W2O acquires med comms agency Arcus Medica
Healthcare marketing communications agency W2O has acquired Philadelphia’s Arcus Medica to boost its scientific and med comms offering.
W2O said the combination would create a fully-integrated communications agency and disrupt the medical and scientific communications status quo through the use of proprietary data and analytics.
The agency’s founder and CEO Jim Weiss said: “Arcus is a trailblazer in the field of medical and scientific communications, consistently following the data to get to the right outcome for its clients.

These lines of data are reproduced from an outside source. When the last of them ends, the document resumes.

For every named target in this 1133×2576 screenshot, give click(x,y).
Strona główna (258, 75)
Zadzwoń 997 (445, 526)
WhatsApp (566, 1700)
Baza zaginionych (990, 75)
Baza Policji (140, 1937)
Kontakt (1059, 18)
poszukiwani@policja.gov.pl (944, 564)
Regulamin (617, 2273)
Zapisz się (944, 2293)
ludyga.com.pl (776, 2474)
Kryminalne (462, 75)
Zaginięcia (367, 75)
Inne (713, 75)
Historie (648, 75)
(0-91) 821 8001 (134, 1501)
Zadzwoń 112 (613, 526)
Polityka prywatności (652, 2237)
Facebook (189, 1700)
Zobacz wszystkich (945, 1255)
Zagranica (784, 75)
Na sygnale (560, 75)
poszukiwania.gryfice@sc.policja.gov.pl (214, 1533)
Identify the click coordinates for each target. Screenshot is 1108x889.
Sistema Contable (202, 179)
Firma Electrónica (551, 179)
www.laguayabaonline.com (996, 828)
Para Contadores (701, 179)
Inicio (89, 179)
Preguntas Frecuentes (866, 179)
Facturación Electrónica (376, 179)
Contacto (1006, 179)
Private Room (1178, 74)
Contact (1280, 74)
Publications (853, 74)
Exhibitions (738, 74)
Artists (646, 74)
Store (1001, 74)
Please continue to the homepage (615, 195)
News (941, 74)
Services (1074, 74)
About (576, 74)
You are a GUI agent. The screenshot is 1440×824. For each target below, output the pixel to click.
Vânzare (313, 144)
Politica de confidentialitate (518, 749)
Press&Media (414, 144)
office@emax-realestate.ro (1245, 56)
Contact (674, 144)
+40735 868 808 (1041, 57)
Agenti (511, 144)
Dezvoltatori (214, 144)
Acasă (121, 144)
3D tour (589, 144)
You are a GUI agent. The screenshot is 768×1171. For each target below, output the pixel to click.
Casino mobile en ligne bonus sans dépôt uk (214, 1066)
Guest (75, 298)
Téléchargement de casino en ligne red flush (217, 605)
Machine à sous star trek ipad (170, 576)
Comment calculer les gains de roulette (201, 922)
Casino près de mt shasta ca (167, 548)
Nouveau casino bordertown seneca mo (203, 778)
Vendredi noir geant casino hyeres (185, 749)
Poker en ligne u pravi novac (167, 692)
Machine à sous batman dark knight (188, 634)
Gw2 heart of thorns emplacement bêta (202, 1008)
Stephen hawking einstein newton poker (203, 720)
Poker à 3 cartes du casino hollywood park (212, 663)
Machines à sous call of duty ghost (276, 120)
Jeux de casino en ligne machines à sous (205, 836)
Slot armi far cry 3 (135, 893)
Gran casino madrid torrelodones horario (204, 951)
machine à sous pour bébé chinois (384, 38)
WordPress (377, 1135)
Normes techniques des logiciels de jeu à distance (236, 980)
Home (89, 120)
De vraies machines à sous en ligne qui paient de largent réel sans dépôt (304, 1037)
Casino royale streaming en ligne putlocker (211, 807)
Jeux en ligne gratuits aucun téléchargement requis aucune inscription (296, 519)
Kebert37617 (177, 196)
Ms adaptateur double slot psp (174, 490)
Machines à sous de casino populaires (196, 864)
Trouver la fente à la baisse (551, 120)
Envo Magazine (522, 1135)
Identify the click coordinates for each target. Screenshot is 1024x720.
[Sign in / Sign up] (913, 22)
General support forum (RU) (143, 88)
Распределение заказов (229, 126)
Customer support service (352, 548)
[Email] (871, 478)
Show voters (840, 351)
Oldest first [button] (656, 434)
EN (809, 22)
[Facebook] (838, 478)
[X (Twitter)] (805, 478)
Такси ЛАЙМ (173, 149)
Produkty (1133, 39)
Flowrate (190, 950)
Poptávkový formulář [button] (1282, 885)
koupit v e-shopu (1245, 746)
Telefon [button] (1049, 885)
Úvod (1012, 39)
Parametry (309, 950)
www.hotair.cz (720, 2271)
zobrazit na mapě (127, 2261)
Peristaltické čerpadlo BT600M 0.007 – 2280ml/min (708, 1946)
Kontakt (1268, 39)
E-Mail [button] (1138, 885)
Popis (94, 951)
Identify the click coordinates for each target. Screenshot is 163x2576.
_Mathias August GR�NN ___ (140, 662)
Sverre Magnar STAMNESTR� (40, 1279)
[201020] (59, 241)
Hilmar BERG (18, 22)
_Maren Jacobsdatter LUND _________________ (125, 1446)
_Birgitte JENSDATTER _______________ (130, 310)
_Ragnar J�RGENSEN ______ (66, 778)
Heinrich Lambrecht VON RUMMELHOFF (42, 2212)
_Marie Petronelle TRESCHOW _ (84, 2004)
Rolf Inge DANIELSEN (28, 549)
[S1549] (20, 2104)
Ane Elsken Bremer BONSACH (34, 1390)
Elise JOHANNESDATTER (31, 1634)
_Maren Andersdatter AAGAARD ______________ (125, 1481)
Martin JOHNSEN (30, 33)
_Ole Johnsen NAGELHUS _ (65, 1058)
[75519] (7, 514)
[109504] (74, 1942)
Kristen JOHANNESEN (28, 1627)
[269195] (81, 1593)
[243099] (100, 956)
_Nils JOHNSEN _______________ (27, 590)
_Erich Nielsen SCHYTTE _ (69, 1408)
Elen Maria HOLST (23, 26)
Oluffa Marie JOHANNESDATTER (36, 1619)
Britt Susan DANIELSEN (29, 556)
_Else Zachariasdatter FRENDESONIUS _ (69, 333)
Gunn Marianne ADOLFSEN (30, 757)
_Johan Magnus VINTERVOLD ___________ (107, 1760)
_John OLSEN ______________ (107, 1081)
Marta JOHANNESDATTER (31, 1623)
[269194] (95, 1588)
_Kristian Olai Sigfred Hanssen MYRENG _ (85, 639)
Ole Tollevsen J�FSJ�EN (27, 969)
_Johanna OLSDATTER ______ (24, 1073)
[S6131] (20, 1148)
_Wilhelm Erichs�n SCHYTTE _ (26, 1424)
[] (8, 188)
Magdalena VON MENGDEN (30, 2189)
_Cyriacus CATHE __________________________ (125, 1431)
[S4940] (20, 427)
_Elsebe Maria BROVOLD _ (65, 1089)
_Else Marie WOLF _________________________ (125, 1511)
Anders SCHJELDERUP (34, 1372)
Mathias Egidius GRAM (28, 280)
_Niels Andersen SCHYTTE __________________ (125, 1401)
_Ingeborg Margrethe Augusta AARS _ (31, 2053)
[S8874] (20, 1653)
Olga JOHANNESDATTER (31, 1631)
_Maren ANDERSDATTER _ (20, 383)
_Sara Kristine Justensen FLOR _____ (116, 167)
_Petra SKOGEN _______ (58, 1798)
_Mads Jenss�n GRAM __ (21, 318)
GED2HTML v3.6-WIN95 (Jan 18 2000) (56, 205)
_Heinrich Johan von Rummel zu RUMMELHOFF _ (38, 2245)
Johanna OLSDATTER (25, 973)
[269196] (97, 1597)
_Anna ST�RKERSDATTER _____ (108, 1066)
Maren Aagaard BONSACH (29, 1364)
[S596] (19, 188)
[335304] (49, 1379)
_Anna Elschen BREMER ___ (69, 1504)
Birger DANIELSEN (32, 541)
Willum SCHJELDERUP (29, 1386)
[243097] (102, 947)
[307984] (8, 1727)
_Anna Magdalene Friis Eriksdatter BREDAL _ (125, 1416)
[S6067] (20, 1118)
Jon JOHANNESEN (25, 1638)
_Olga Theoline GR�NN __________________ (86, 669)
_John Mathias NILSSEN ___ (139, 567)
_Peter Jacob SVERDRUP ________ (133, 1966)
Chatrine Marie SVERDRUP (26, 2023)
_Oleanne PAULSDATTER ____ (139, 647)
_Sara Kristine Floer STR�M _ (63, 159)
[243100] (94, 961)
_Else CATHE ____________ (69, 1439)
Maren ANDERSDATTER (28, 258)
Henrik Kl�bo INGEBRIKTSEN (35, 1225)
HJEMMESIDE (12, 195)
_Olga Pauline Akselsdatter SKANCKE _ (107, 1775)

The addition of Arcus to the W2O family significantly enhances our medical and scientific communications expertise and enriches our offering in this key discipline.
“Together, we will continue to place science at the centre of everything we do, supplementing this prowess with unmatched data analytics and insights, robust strategy and creative know-how to ensure we deliver maximum impact to client business, from the bench to the bedside.”
Arcus co-founders Mary Seideman, Stan Eapen and Jonathan Seideman will all serve in leadership roles at the healthcare communications agency, which will be renamed W2O Arcus, where they will work closely with the wider scientific strategy team at W2O that’s run by Ujwal Pyati.
Seideman said: “We founded Arcus on the premise of serving as strategic partners to our clients by providing world-class communications attuned to the unique challenges of the healthcare market. We couldn’t be more excited about our affiliation with W2O, given Jim and his team’s commitment to becoming the best by understanding every client’s business and treating it as its own.”
For W2O the acquisition of Arcus follows its partnership with the New York-based investment firm New Mountain Capital to support its growth and accelerate the scaling of its business.
Weiss added: “Integrating Arcus’ scientific and medical communications capability into our expansive, multidisciplinary service offering will ensure we are more competitively positioned and favoured in the healthcare communications marketplace.”